Puerto de Los Ángeles mantiene pulso pese a la baja de marzo
El Puerto de Los Ángeles cerró marzo con 752.520 TEU y dejó una lectura más sólida de lo que sugiere la caída interanual. La base de comparación fue exigente, ya que en marzo de 2025 varios importadores adelantaron carga para evitar alzas tarifarias. En ese contexto, el resultado de este año muestra un ajuste, pero no una ruptura de tendencia.
La señal también conversa con la cobertura reciente de Port of Los Angeles en Mundo Portuario, donde el foco viene puesto en continuidad operativa, capacidad y decisiones de red. A eso se suma el seguimiento previo del State of the Port 2026, instancia en la que el complejo ya había anticipado un año condicionado por demanda, costos y política comercial.
Importaciones, exportaciones y vacíos muestran ritmos distintos
El detalle de marzo deja un mapa operativo menos uniforme. Las importaciones cargadas llegaron a 380.733 TEU, apenas 1% por debajo del mismo mes del año pasado. Las exportaciones cargadas subieron a 132.129 TEU, con un alza de 7% y el mayor volumen de salida desde mayo de 2024. En paralelo, los contenedores vacíos cayeron 11% hasta 239.658 TEU.
Ese reparto importa porque ayuda a leer mejor la mezcla del mes: el puerto no perdió tracción de forma generalizada, sino que enfrentó una baja moderada en ingresos, una mejora clara en salidas y un descenso de vacíos que puede alterar la lectura sobre reposicionamiento. En esa lógica, también conviene mirar el cambio reciente del servicio PANZ hacia Fenix Marine Services Terminal, ya que los ajustes de red pueden influir sobre utilización terminal, ventanas y productividad.
El trimestre queda alineado con su promedio de cinco años
La clave del comunicado oficial está en el acumulado. Entre enero y marzo, el Puerto de Los Ángeles movió 2.388.843 TEU, exactamente el promedio del primer trimestre de los últimos cinco años.
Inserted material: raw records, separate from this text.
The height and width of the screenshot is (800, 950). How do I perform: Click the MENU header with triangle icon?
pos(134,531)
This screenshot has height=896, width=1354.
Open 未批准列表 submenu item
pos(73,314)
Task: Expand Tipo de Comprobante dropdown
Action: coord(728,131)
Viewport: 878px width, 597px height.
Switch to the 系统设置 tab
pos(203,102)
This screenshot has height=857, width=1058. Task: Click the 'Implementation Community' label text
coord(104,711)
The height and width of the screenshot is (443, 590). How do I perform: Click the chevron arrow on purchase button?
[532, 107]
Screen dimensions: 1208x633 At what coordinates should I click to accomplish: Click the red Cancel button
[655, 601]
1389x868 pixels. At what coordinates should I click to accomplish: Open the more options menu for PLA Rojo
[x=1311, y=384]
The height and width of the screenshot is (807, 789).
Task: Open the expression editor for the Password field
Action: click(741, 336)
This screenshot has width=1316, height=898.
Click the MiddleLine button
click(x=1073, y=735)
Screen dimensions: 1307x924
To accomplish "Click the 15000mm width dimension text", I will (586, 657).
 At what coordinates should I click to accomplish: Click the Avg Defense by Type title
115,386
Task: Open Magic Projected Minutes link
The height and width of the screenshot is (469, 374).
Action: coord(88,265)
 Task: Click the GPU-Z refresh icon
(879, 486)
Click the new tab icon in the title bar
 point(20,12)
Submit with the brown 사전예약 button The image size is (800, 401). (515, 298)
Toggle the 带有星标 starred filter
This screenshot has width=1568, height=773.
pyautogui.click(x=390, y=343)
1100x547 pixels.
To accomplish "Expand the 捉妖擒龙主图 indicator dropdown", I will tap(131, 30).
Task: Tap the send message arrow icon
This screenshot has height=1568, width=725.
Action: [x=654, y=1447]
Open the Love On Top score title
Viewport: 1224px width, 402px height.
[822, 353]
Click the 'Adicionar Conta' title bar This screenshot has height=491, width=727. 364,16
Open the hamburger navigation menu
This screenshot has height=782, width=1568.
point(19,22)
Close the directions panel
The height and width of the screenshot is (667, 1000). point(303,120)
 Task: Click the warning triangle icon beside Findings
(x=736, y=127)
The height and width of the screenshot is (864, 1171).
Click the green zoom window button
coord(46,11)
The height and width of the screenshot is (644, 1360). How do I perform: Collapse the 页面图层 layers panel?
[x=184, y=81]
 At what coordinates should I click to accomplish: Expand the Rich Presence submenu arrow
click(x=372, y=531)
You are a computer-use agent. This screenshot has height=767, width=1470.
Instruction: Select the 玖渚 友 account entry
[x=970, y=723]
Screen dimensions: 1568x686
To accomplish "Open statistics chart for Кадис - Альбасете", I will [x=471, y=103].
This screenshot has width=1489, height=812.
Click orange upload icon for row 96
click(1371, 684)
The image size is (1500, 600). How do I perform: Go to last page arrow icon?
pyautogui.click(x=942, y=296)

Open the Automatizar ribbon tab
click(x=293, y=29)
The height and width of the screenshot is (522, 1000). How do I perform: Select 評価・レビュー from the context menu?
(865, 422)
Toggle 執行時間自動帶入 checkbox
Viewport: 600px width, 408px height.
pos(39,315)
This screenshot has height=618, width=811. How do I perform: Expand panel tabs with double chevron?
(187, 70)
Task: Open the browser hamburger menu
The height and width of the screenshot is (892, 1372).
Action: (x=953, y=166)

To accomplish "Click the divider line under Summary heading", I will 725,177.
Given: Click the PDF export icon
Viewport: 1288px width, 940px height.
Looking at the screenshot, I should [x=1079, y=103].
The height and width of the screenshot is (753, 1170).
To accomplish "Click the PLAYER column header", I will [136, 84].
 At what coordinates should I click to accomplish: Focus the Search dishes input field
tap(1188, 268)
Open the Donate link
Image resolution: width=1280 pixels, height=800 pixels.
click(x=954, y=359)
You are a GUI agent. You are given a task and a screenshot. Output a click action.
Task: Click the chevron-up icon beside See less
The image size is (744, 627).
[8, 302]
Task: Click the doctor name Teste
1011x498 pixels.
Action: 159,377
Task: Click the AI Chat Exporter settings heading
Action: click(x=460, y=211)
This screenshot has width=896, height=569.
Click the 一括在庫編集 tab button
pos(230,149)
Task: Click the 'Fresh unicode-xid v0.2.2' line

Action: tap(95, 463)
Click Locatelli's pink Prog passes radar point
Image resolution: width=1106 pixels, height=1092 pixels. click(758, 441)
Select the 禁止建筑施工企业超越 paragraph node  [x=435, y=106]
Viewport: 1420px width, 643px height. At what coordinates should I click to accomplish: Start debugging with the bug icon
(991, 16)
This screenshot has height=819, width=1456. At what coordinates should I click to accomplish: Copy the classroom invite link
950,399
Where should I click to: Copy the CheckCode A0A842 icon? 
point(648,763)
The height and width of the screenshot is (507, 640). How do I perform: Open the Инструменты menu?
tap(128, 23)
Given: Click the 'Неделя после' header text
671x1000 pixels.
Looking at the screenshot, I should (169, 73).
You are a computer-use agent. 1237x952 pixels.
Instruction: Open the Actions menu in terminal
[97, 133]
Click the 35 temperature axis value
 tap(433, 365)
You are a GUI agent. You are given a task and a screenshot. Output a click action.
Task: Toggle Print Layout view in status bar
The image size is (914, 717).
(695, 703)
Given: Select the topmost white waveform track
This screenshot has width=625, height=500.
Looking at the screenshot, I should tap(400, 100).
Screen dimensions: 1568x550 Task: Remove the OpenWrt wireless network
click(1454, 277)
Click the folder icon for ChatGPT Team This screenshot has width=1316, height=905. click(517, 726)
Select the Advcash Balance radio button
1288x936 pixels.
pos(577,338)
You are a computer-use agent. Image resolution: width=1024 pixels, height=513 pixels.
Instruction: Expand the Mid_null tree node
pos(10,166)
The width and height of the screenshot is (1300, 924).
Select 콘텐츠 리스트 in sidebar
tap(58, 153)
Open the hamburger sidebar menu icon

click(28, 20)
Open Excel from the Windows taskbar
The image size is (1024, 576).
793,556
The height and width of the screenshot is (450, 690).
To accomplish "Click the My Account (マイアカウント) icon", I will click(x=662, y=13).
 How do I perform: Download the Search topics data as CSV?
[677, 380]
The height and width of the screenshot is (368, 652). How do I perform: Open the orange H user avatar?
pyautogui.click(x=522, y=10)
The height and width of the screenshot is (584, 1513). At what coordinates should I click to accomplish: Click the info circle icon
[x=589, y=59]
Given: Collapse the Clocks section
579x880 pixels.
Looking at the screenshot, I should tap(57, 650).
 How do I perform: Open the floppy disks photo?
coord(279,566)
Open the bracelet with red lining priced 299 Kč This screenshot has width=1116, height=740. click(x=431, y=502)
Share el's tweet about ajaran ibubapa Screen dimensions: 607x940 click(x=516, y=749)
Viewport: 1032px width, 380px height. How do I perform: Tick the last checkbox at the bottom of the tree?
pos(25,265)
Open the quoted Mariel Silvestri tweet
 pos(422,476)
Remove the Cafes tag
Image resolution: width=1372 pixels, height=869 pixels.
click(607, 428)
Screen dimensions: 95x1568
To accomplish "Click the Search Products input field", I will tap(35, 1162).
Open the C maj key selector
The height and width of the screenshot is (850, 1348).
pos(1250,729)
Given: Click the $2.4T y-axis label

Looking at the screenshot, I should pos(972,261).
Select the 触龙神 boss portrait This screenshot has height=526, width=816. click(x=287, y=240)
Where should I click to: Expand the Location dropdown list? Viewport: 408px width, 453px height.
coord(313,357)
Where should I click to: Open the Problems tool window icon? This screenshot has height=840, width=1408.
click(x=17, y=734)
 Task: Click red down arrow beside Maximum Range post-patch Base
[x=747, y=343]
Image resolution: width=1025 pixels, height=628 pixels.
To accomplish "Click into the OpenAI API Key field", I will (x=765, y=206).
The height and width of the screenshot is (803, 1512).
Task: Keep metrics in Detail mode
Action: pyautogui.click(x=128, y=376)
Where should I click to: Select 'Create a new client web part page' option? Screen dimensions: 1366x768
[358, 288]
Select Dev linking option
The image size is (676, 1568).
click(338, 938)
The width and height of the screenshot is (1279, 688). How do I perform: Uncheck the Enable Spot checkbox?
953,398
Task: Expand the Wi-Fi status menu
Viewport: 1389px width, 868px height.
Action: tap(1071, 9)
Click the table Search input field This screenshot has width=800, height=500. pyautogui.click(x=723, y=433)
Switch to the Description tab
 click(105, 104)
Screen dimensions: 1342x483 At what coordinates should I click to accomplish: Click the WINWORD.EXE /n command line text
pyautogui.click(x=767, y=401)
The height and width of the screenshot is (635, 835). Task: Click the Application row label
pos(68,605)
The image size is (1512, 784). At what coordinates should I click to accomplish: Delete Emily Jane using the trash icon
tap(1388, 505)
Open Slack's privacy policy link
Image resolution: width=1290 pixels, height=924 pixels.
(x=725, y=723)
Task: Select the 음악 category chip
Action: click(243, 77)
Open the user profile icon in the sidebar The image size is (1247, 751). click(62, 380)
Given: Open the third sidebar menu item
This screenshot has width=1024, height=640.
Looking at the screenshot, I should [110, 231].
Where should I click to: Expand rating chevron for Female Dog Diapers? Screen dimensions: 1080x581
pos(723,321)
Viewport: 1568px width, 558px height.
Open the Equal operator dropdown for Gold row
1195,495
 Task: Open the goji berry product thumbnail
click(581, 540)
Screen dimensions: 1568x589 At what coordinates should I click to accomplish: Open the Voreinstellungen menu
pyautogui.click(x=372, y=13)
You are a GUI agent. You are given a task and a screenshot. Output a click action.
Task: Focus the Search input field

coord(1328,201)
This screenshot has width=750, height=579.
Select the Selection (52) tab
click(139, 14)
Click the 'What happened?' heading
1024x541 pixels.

Enero había cerrado en 812.000 TEU y febrero en 824.323 TEU, de modo que marzo enfrió el ritmo, pero no desordenó el trimestre.
Para una lectura más amplia del nodo San Pedro Bay, vale la pena cruzar este resultado con el avance de Los Ángeles y Long Beach en su agenda de cero emisiones y con la visibilidad operativa que entrega la cámara del Puerto de Los Ángeles. El puerto mantiene carga, infraestructura y presión regulatoria al mismo tiempo, y esa combinación pesa más que una variación aislada de un mes.
La variable que seguirá el mercado en el segundo trimestre
La referencia más útil hacia abril, mayo y junio será si el puerto puede sostener niveles cercanos al promedio reciente mientras persisten la incertidumbre arancelaria, la presión inflacionaria y los costos energéticos. Si las importaciones se mantienen firmes y las exportaciones conservan el repunte de marzo, Los Ángeles podría seguir entregando una base estable para la costa oeste estadounidense.
En cambio, si el segundo trimestre acusa con más fuerza la cautela del consumo o nuevos cambios de routing, marzo podría terminar leyéndose como el primer aviso de una desaceleración más visible. Por eso, además de la cifra total, el mercado deberá seguir la composición de flujos y las decisiones comerciales que el puerto vaya anunciando, incluidas iniciativas recientes como su nueva plataforma de grants comunitarios, que refuerza actividad institucional en paralelo al negocio de carga.